Pick out the lines below that include the string "agent".
»»
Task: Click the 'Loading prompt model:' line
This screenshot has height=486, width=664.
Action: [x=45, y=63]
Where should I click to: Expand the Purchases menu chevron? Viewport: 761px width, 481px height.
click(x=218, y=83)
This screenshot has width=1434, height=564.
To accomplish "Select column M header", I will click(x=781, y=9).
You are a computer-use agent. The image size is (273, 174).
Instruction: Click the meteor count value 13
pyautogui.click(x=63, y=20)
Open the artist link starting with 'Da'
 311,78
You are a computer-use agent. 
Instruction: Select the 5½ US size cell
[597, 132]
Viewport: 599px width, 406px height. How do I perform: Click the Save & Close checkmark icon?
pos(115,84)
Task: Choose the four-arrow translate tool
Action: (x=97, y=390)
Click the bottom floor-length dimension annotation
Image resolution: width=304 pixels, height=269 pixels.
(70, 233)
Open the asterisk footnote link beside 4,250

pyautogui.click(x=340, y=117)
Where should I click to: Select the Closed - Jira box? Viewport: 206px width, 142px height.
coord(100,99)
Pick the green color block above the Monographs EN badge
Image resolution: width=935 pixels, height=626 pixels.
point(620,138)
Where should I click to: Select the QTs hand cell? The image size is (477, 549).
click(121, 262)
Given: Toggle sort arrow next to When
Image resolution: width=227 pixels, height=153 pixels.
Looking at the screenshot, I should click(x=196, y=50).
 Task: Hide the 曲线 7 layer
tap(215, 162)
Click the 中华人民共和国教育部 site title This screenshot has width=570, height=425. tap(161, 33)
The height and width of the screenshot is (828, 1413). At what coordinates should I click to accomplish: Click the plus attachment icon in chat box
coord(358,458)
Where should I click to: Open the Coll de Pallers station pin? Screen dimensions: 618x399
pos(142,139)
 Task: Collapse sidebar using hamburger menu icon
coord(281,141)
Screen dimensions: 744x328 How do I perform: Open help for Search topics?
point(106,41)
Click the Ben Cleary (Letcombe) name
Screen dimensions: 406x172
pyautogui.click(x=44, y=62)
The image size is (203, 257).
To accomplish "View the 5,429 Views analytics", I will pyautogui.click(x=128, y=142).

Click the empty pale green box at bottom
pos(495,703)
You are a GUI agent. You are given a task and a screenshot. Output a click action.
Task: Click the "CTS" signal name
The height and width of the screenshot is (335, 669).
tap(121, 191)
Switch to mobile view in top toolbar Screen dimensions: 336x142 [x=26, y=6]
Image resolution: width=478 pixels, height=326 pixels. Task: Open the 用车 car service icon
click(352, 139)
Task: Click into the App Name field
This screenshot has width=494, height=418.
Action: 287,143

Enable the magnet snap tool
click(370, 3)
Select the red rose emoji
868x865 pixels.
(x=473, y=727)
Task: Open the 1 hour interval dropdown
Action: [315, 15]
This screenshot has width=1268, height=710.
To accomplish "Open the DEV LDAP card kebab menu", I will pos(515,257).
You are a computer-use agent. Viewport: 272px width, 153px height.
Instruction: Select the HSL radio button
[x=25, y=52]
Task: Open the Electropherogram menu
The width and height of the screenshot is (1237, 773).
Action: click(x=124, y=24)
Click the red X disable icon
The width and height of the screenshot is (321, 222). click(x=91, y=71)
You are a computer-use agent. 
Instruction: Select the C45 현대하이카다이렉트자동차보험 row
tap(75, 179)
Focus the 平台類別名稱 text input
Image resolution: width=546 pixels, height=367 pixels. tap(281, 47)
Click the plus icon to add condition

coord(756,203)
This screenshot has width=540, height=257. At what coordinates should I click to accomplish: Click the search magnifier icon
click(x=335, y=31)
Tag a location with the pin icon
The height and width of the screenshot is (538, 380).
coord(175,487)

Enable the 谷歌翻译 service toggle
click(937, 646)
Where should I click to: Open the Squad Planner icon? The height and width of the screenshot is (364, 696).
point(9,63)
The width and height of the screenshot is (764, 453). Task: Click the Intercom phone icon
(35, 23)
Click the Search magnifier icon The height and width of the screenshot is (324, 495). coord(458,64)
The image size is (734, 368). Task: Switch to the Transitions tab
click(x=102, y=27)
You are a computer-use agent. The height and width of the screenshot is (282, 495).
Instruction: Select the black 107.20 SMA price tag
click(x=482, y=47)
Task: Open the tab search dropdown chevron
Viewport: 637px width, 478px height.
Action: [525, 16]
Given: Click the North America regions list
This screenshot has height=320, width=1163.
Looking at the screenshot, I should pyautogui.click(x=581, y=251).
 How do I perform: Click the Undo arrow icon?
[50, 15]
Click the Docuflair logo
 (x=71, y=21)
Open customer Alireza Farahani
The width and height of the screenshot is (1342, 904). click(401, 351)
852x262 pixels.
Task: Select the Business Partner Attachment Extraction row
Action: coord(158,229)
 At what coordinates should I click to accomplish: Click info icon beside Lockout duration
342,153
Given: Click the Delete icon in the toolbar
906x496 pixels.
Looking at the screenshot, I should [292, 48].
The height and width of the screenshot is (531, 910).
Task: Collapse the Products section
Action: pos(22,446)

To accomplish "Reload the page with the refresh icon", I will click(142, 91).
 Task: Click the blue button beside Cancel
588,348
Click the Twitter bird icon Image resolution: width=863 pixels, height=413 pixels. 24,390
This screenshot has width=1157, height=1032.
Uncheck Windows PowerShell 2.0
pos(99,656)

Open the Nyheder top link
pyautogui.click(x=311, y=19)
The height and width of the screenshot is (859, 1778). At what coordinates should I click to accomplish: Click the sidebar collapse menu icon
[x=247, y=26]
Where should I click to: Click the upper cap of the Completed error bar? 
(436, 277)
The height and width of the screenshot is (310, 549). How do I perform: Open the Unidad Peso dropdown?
««
* **Result of the exercise**:
You are a computer-use agent. The image size is (273, 174).
You are a computer-use agent. 
You are a GUI agent. You are given a task and a screenshot. Output a click action.
You are a computer-use agent. Viewport: 272px width, 153px height.
You are a computer-use agent. 
You are a computer-use agent. The height and width of the screenshot is (282, 495).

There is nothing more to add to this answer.